O leite, por exemplo, quadruplicou de preço desde que Macri assumiu o governo. O resultado é que quase a metade das crianças argentinas enfrenta dificuldades para se alimentar adequadamente.
Há fome na Argentina.

Há também frio. O preço do gás, essencial para a calefação, que foi liberado por Macri, subiu cerca de 1.000%.

É assim que o neoliberalismo assegura o futuro? Privando crianças de alimentos e de condições básicas de vida?

No reino encantado do neoliberalismo de Macri, apenas 42,3 % da população economicamente ativa tem emprego regular com todos os direitos. O resto da população ou está totalmente desempregada (10,1%), ou subocupada (11,8%), ou são ocupados precários que demandam outro emprego (17, 5%).

Ressalte-se que essas grandes façanhas do neoliberalismo na Argentina foram obtidas com total apoio do FMI, pois o governo Macri, face ao descalabro econômico e cambial por ele mesmo criado, teve de se socorrer, de novo, como no passado, a essa instituição dedicada a reproduzir políticas fracassadas e lesivas à soberania nacional e à população.

Mas o governo Macri, assim como o governo Bolsonaro, insiste em apresentar seus erros óbvios como equívocos alheios. Mesmo depois de 4 anos de mandato, Macri não reconhece o desastre que criou, preferindo botar a culpa nos governos anteriores e até no provável futuro governo que ainda nem começou. Acredita piamente que os investidores e o mercado estão ao seu lado.

Contudo, os investidores sérios não acreditam e nunca acreditarão, na prática, em governos que aumentam a pobreza, o desemprego e a desigualdade social e, por consequência, diminuem o consumo e o dinamismo dos mercados internos. Esse tipo de governo só atrai especuladores de curto prazo, abutres que se nutrem da desgraça da população mais pobre. São esses que fazem cair as bolsas.

Bolsonaro, demonstrando mais uma vez seu total despreparo para governar, afirmou que, muito em breve, a “esquerdalha” da Argentina fará com que o Rio Grande do Sul se converta em Roraima, e passaria a receber muitos imigrantes argentinos.

Com essa declaração agressiva e tosca, Bolsonaro interferiu indevida e grotescamente numa eleição em um país vizinho e soberano. Caso Fernández ganhe, e tudo indica que isso irá acontecer, o Brasil ficará em situação difícil, em suas relações bilaterais com a Argentina.

Demonstrou também, mais uma vez, sua proverbial ignorância. Mal sabe ele que quando a “esquerdalha” governava a Argentina, o país viveu momentos de crescimento econômico com distribuição de renda e eliminação progressiva da pobreza. E sem tutela do FMI.

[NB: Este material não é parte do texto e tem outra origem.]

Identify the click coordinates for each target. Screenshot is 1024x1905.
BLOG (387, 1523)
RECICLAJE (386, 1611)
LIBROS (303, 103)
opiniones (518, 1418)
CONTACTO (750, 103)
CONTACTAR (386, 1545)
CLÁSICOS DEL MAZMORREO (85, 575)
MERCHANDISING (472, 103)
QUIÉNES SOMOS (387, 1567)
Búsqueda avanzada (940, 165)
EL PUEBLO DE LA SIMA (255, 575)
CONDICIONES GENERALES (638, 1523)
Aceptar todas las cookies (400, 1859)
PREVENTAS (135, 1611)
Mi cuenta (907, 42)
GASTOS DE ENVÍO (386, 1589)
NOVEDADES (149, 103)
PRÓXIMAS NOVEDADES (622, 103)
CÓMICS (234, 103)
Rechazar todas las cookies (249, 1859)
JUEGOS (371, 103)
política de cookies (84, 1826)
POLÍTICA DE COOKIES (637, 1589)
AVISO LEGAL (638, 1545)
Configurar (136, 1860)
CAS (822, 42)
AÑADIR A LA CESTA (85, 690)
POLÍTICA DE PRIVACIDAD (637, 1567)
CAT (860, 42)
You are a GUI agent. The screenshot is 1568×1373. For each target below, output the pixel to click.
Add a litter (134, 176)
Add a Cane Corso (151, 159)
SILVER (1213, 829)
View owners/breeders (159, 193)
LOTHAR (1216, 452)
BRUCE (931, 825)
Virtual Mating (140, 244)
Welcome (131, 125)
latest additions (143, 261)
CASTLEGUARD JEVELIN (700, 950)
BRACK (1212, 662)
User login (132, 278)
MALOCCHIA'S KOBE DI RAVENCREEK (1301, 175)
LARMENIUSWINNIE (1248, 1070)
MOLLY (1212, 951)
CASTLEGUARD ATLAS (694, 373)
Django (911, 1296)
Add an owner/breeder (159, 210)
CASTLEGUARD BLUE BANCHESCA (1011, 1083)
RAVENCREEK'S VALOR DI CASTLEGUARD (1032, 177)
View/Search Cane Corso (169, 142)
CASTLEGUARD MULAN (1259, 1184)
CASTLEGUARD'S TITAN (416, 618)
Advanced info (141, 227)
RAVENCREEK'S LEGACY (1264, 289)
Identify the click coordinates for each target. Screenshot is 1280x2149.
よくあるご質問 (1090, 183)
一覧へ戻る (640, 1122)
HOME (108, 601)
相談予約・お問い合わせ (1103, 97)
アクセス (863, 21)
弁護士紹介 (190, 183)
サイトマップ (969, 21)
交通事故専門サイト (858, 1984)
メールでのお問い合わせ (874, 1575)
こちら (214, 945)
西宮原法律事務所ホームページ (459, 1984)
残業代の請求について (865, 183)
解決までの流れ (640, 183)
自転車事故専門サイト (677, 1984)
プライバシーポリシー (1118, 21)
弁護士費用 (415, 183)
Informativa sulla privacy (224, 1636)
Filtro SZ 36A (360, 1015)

Foi, como mostram os dados oficias, o governo Macri que conduziu a Argentina ao desastre atual, assim como foram o governo Temer e o governo Bolsonaro que submergiram o Brasil em seu período histórico mais tenebroso pós- ditadura militar. É importante registrar também que Macri recebeu apoio de Bolsonaro, que pratica as mesmas políticas no Brasil.

Alberto Fernández, um político de centro-esquerda, representa a esperança numa Argentina soberana, que poderá voltar a crescer distribuindo renda e oportunidades. Uma Argentina sem inflação, desemprego e fome. Um Argentina amiga do Brasil e do Mercosul. Uma Argentina na qual as crianças voltem a comer adequadamente. Uma Argentina capaz de sonhar com dias melhores.

Já Bolsonaro, apenas uma “conjuntura” na vida do Brasil, como bem definiu Alberto Fernández, uma conjuntura muito infeliz, representa um pesadelo econômico, social e político. Um pesadelo que, como indicou Alberto Fernández, não resistiria a Lula livre.

Na Argentina, a maioria da população já percebeu quem fez o melhor governo e quem aposta realmente em dias melhores para todos.

No Brasil de Bolsonaro, o mesmo processo acontecerá. É inevitável.

Inevitável como um novo dia.

*Gleisi Hoffmann é presidenta nacional do PT, deputada federal pelo Paraná.